### PROBLEM TO SOLVE
Pictures stay out; everything else in the records below gets copied exactly.

### DATA TO PROCESS
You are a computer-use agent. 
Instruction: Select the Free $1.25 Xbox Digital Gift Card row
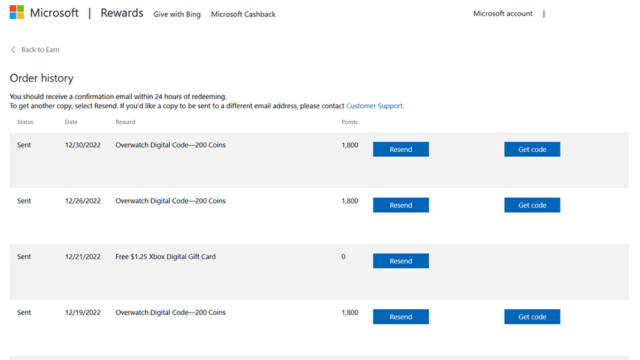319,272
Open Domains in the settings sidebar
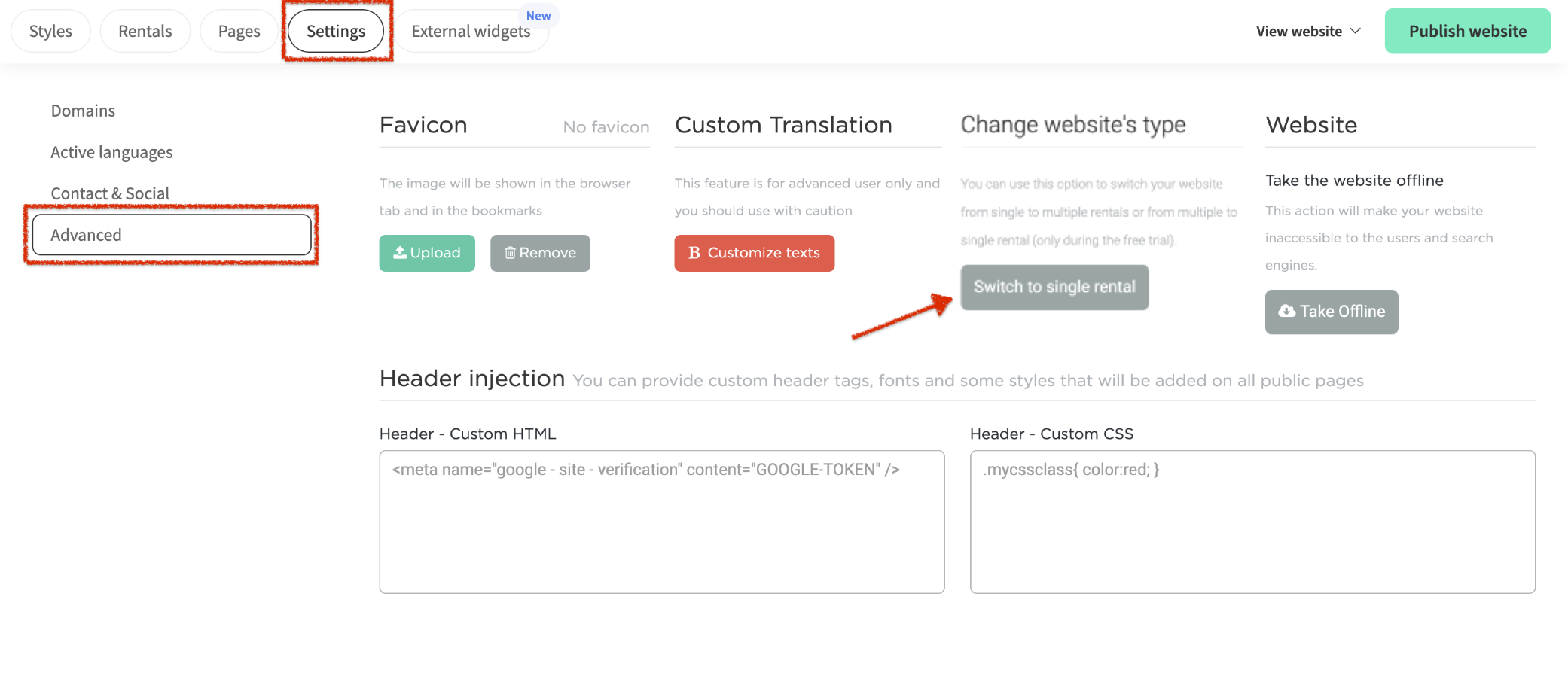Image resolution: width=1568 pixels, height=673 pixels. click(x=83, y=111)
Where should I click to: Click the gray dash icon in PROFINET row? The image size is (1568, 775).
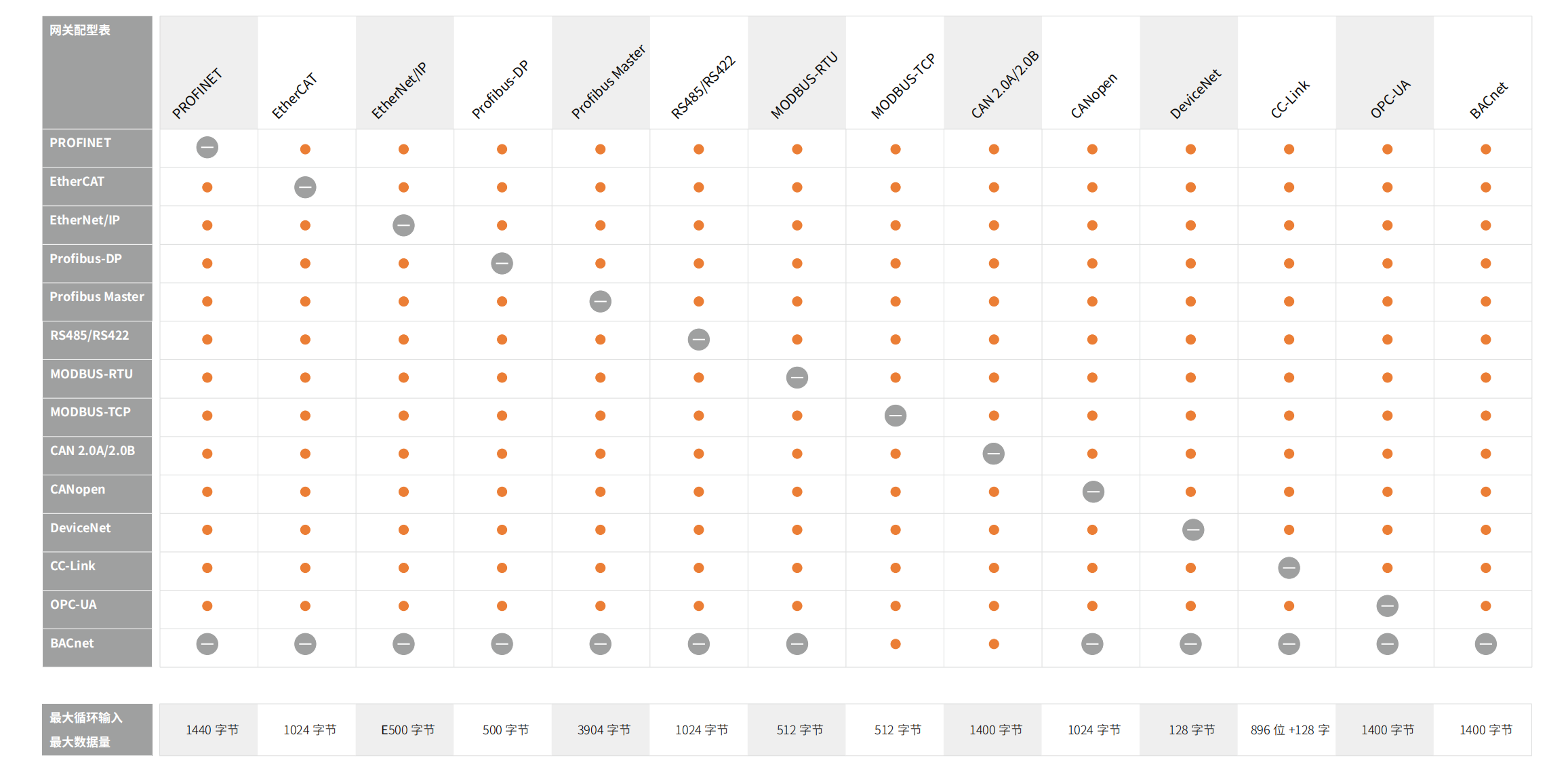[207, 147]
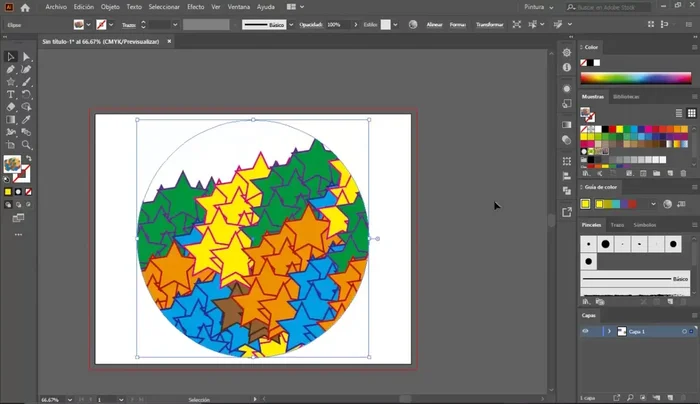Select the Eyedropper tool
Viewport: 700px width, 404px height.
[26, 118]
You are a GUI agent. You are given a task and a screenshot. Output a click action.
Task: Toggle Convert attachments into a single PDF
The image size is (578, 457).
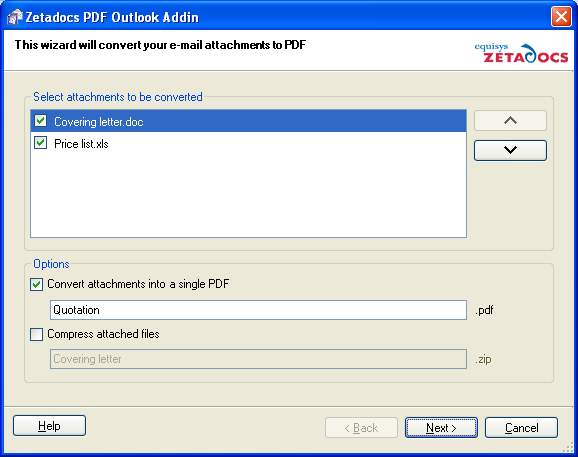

### EXERCISE RESPONSE
You are a computer-use agent. 
Instruction: Select the Free $1.25 Xbox Digital Gift Card row
319,272
Open Domains in the settings sidebar
Image resolution: width=1568 pixels, height=673 pixels. click(x=83, y=111)
Where should I click to: Click the gray dash icon in PROFINET row? The image size is (1568, 775).
[207, 147]
Select the Eyedropper tool
Viewport: 700px width, 404px height.
[26, 118]
You are a GUI agent. You are given a task and a screenshot. Output a click action.
Task: Toggle Convert attachments into a single PDF
The image size is (578, 457).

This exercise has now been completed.